In most storage projects, fluids injected in geological formations are seismically monitored by associating the variation of seismic velocity and amplitude with fluid content. However, if H2 is injected in a CO2-cushioned reservoir, the similar acoustic properties of both gases together with the short timescales to settle within an injection/extraction cycle obscure the H2 seismic visibility.
CHORUS will test the hypothesis that a viscosity contrast is the key to seismic H2 detectability in a H2-CO2 storage scenario. We propose to test this hypothesis in three stages, using our current expertise with multi-flow laboratory tests, modelling and dispersive wave propagation.
First, we will perform laboratory measurements of the elastic and transport properties of reservoir rocks saturated with the fluids present in UHS applications. We will control these experiments to emulate viscosity contrasts of H2-CO2 at reservoir conditions.
Second, we will apply existing rock physics models established for CCUS to calculate the seismic velocities, attenuation and dispersion of these rocks under different saturation conditions. This will involve reservoir rocks saturated with H2-water and CO2-water below a caprock seal. We will calibrate these models using the novel dataset.
Third, we will scale up our finds by calculating synthetic seismic data corresponding to a vertical seismic profile (time-lapse experiment with attenuation contrast between different fluid regimes) controlled by the viscosity contrast and informed by the experimental data. Using this synthetic dataset, we will conduct a sensitivity analysis to assess the limits of seismic detectability of H2.
Outcomes of this proposal have the potential to de-risk UHS monitoring by enhancing our ability to quantify H2 through better seismic resolution of the H2-CO2 interface. A better understanding of the dispersive properties of H2-saturated rocks will enable policy-makers to identify seismic attributes associated with fracturing and quantifying leakage risk. Altogether will facilitate both the planning of efficient monitoring strategies for industrial seasonal UHS.
We propose to disseminate our results in the form of two (6-monthly) reports, a collaborative scientific publication in a lead academic journal and a conference publication, and openly accessible datasets from the rock physics and the synthetic seismic experiments. Using this project as springboard proof-of-concept, we intend to consolidate its finds by pursuing a long-term UK collaboration through a NERC Pushing Frontiers funding proposal, to include the assessment of caprock integrity by incorporating geomechanical effects from fracturing on seismic signatures. Such a proposal would incorporate fundamental research, as well as detailed anisotropic modelling of fractured top-seal/reservoir and seismic data. In addition, our theoretical advancements can complement ongoing UHS studies, both in NOC (NERC MOET), and UoE (EPSRC HyStorPore) with novel rock physical knowledge.
In most storage projects, fluids injected in geological formations are seismically monitored by associating the variation of seismic velocity and amplitude with fluid content. However, if H2 is injected in a CO2-cushioned reservoir, the similar acoustic properties of both gases together with the short timescales to settle within an injection/extraction cycle obscure the H2 seismic visibility.

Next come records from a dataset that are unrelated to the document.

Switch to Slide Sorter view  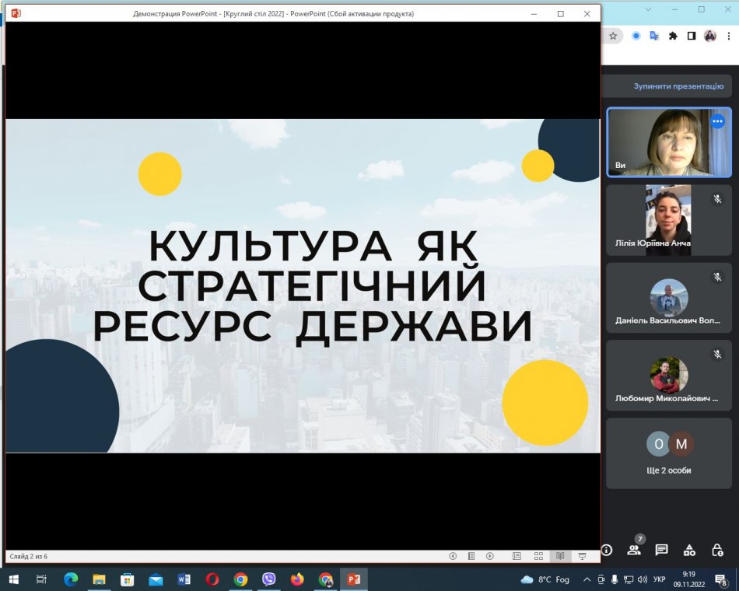(538, 556)

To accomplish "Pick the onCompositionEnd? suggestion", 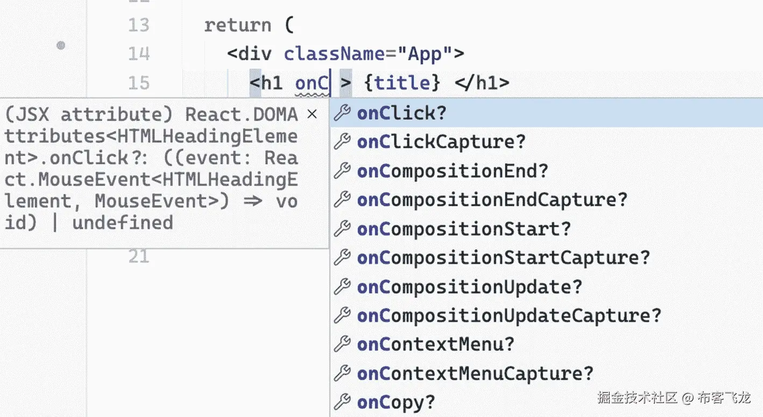I will (546, 171).
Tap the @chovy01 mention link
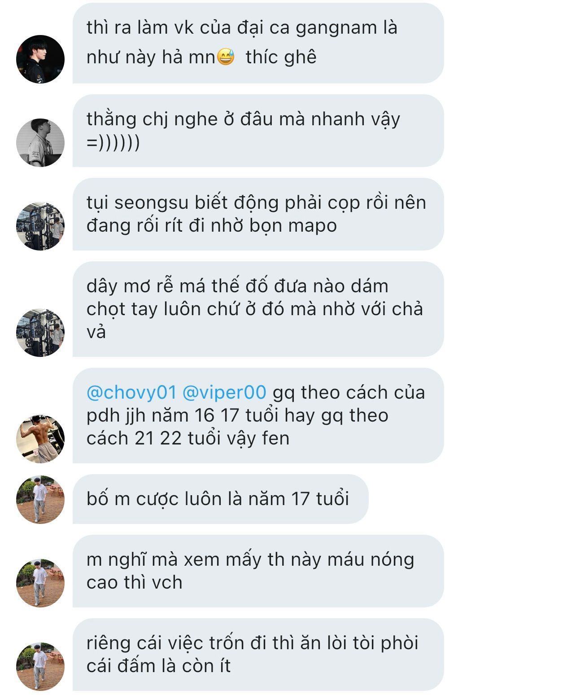 pyautogui.click(x=131, y=392)
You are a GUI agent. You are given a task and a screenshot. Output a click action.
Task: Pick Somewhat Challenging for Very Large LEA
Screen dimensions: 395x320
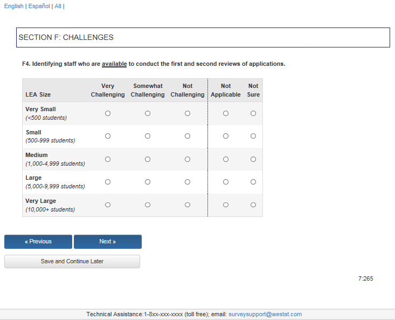(x=148, y=205)

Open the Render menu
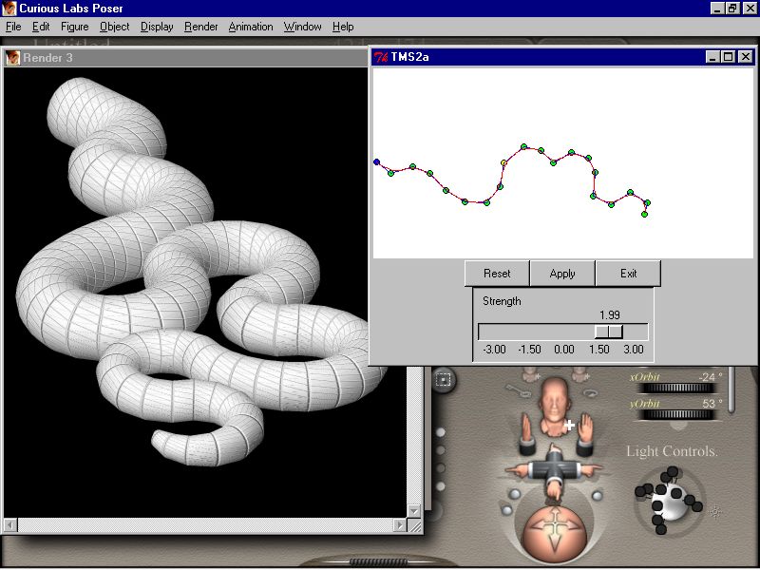pyautogui.click(x=200, y=27)
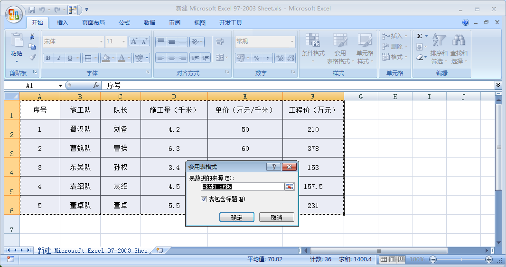Click the Office button logo
The width and height of the screenshot is (506, 267).
(14, 13)
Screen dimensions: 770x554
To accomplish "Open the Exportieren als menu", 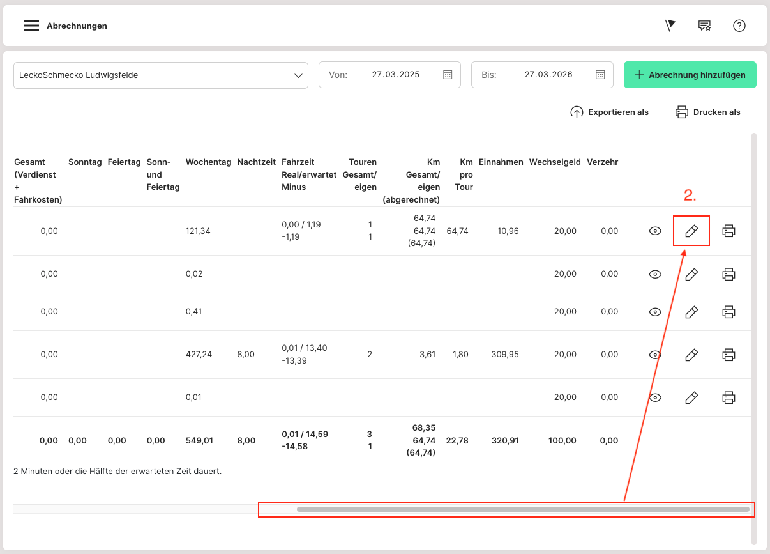I will coord(610,112).
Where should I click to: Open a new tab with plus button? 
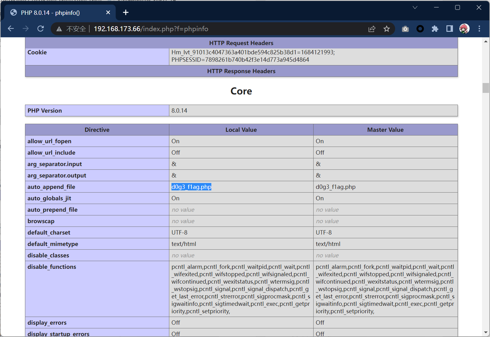click(x=126, y=12)
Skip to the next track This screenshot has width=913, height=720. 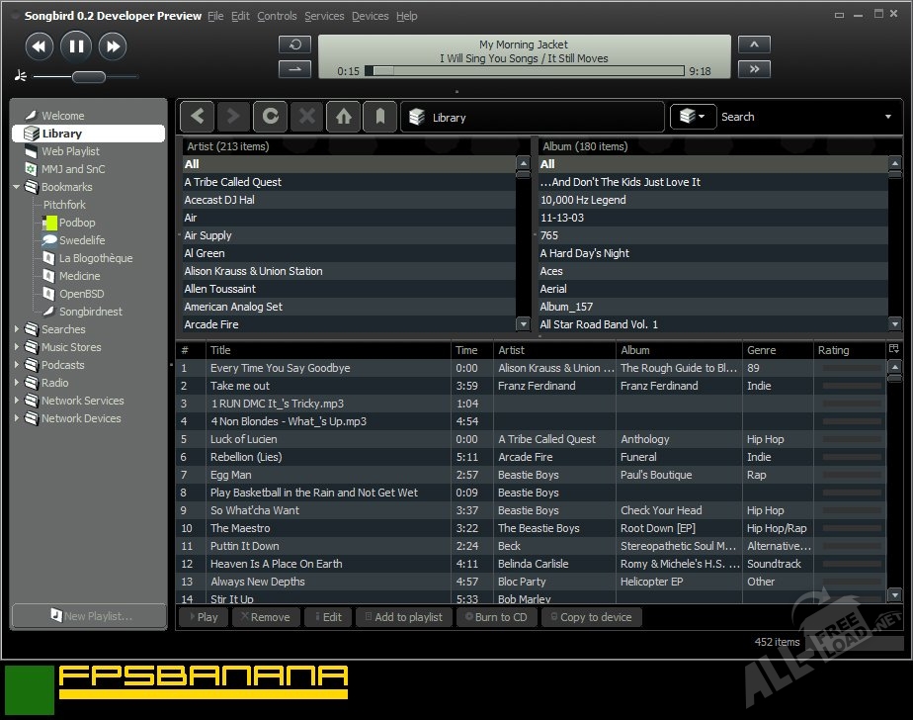click(x=113, y=45)
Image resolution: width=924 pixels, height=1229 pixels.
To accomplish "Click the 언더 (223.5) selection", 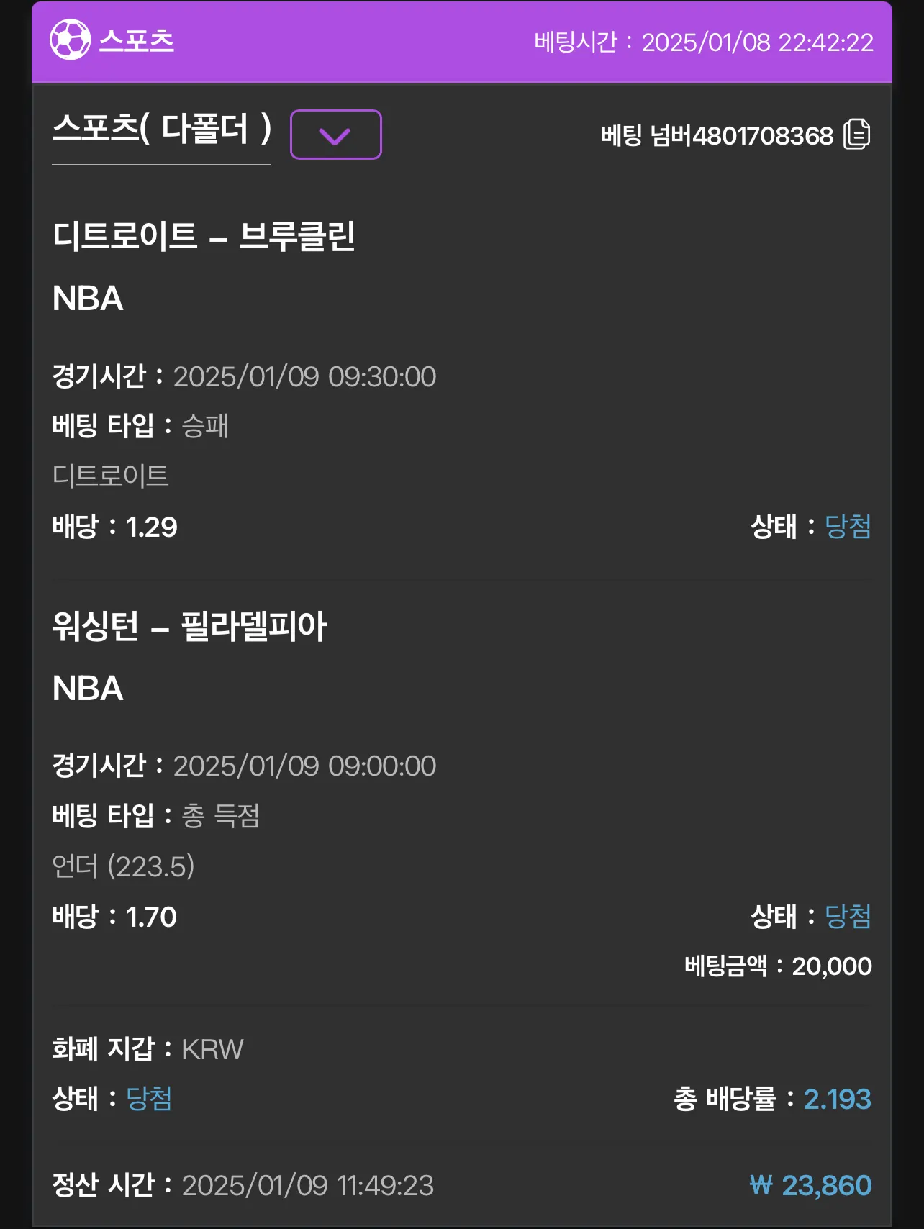I will click(x=123, y=866).
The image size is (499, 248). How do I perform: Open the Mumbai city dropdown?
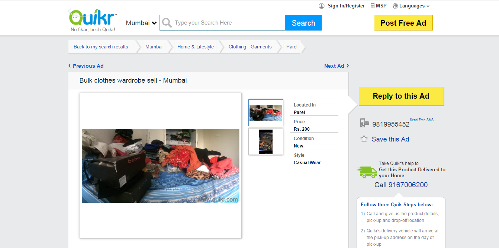pyautogui.click(x=141, y=23)
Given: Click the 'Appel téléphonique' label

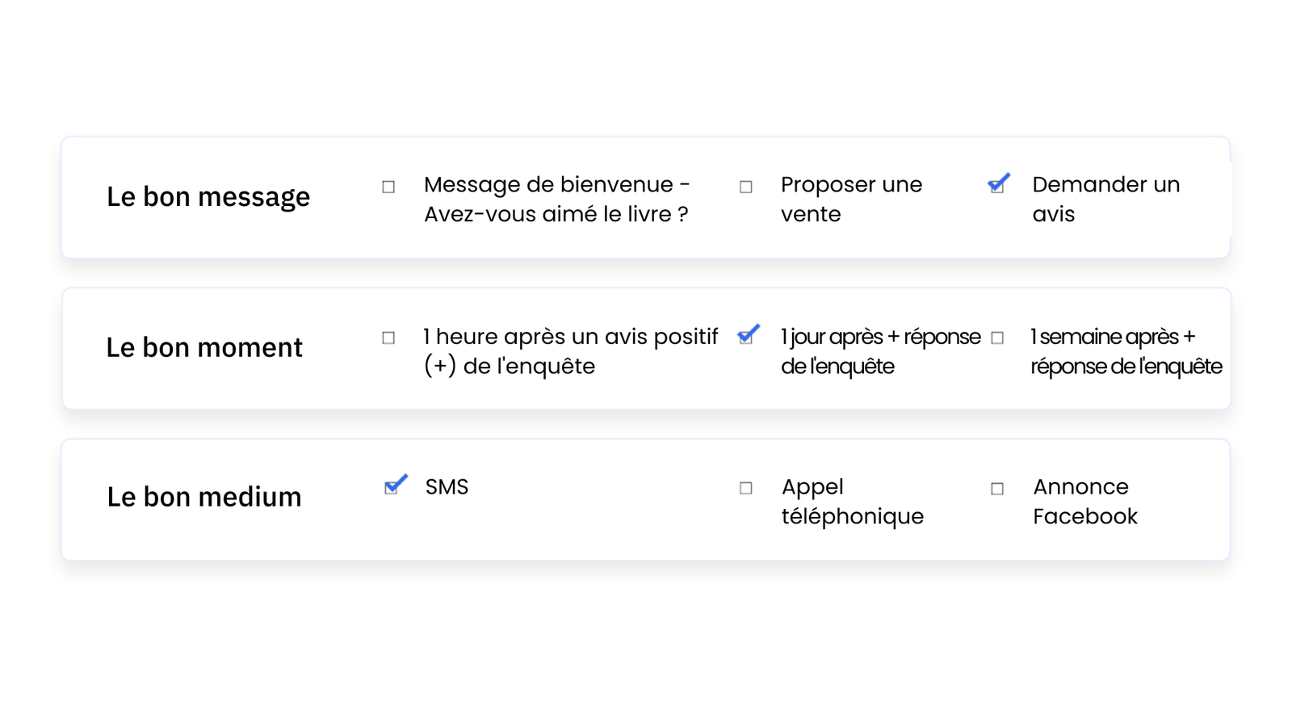Looking at the screenshot, I should 852,502.
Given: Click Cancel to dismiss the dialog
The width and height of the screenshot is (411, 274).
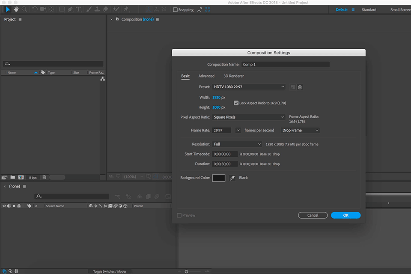Looking at the screenshot, I should click(x=313, y=215).
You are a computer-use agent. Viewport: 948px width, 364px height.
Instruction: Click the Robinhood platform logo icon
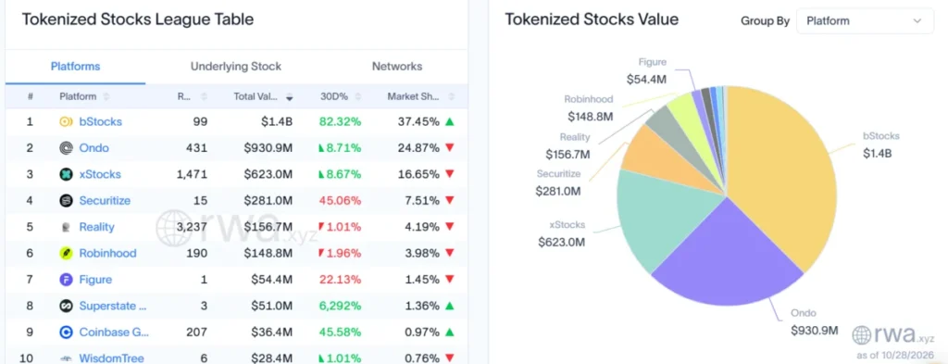(x=66, y=254)
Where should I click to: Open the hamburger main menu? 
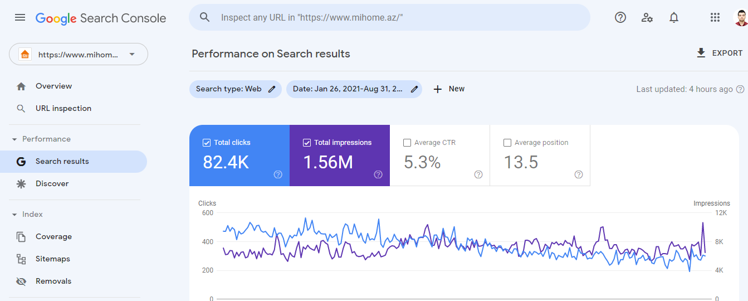[x=20, y=17]
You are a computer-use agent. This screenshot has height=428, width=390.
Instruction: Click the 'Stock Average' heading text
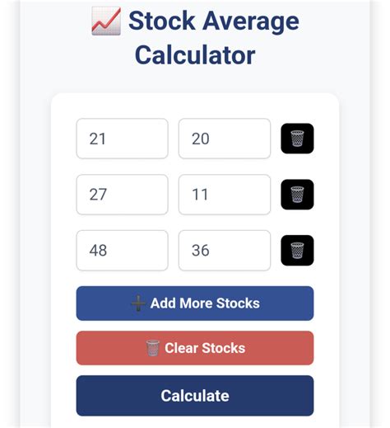click(214, 21)
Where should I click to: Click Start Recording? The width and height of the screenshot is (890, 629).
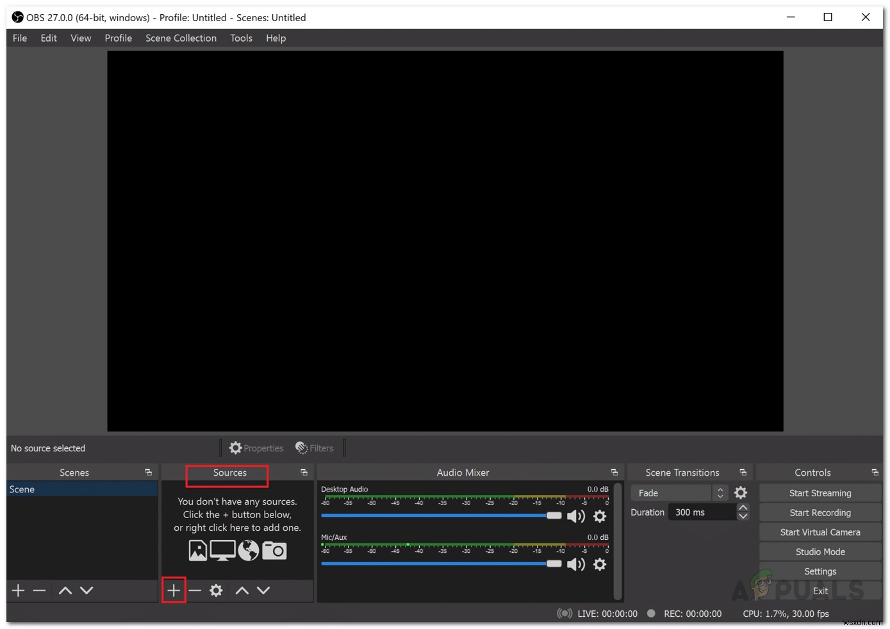(820, 512)
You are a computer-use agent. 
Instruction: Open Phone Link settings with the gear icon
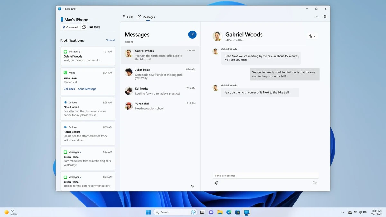point(325,16)
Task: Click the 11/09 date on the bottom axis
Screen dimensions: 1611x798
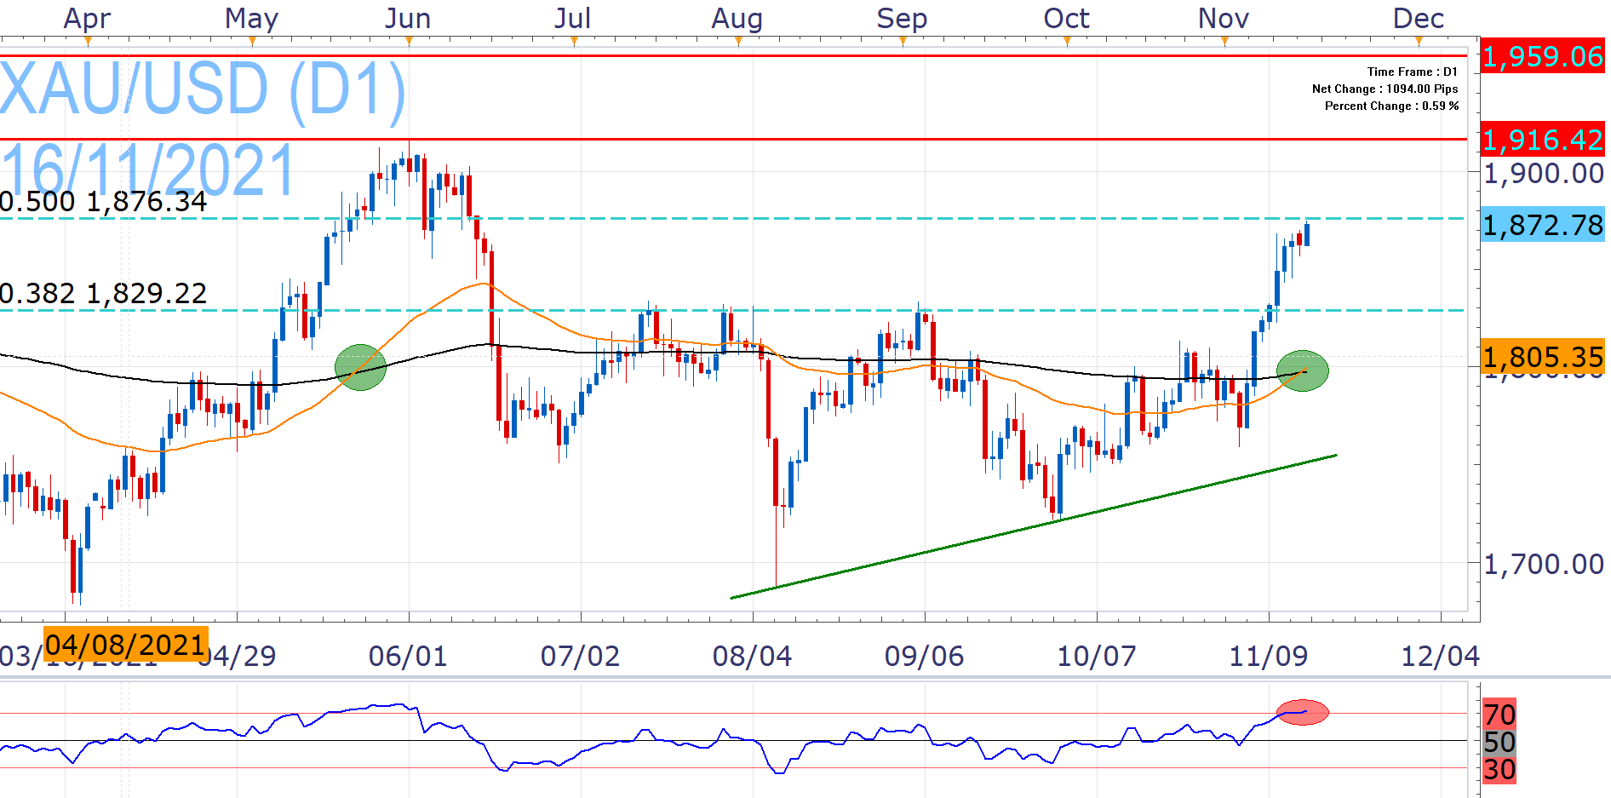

CHORUS will test the hypothesis that a viscosity contrast is the key to seismic H2 detectability in a H2-CO2 storage scenario. We propose to test this hypothesis in three stages, using our current expertise with multi-flow laboratory tests, modelling and dispersive wave propagation.
First, we will perform laboratory measurements of the elastic and transport properties of reservoir rocks saturated with the fluids present in UHS applications. We will control these experiments to emulate viscosity contrasts of H2-CO2 at reservoir conditions.
Second, we will apply existing rock physics models established for CCUS to calculate the seismic velocities, attenuation and dispersion of these rocks under different saturation conditions. This will involve reservoir rocks saturated with H2-water and CO2-water below a caprock seal. We will calibrate these models using the novel dataset.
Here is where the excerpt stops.